> _EXERCISE_
Please give again, exactly and only, the stretch of lines from the one containing "Screen dimensions: 950x509" to the end of the entries below.

> _DATA FOR THIS EXERCISE_
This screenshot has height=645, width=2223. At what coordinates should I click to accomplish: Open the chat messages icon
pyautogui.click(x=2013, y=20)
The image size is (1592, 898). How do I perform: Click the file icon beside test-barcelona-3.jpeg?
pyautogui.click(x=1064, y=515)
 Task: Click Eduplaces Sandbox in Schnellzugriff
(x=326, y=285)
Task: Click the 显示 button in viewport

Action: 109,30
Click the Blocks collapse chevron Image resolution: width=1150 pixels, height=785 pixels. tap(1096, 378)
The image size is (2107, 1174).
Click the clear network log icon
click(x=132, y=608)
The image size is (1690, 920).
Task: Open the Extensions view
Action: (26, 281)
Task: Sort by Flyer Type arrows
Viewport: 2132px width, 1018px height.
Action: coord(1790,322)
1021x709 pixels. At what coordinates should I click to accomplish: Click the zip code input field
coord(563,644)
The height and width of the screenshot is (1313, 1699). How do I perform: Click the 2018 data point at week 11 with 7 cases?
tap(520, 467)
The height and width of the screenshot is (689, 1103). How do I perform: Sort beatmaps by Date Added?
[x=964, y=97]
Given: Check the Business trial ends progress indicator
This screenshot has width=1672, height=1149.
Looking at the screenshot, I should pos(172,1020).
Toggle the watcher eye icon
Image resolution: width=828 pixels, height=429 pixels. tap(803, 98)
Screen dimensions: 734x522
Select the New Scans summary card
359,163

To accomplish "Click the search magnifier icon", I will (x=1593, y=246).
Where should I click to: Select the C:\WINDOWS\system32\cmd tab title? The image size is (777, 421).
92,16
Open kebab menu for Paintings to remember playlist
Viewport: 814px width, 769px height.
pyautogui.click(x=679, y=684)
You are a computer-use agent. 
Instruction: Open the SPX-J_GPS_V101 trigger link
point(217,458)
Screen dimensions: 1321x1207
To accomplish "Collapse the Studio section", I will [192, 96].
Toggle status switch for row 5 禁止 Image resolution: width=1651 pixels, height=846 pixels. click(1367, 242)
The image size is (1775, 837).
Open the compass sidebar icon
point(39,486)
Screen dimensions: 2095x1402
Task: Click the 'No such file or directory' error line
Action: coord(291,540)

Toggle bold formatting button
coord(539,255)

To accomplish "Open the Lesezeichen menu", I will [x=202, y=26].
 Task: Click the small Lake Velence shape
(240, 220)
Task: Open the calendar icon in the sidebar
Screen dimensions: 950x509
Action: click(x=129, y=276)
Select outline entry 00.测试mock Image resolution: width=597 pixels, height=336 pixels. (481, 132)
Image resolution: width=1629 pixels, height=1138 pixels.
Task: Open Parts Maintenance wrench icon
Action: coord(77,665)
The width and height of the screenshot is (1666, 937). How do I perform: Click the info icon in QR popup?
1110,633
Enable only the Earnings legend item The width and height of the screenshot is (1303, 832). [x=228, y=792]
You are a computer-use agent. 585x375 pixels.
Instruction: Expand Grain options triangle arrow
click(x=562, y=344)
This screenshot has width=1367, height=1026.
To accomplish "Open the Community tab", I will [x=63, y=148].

> _REPLY TO THE EXERCISE_
Screen dimensions: 950x509
Action: click(x=129, y=276)
Select outline entry 00.测试mock Image resolution: width=597 pixels, height=336 pixels. (481, 132)
Image resolution: width=1629 pixels, height=1138 pixels.
Task: Open Parts Maintenance wrench icon
Action: coord(77,665)
The width and height of the screenshot is (1666, 937). How do I perform: Click the info icon in QR popup?
1110,633
Enable only the Earnings legend item The width and height of the screenshot is (1303, 832). [x=228, y=792]
You are a computer-use agent. 585x375 pixels.
Instruction: Expand Grain options triangle arrow
click(x=562, y=344)
This screenshot has width=1367, height=1026.
To accomplish "Open the Community tab", I will [x=63, y=148].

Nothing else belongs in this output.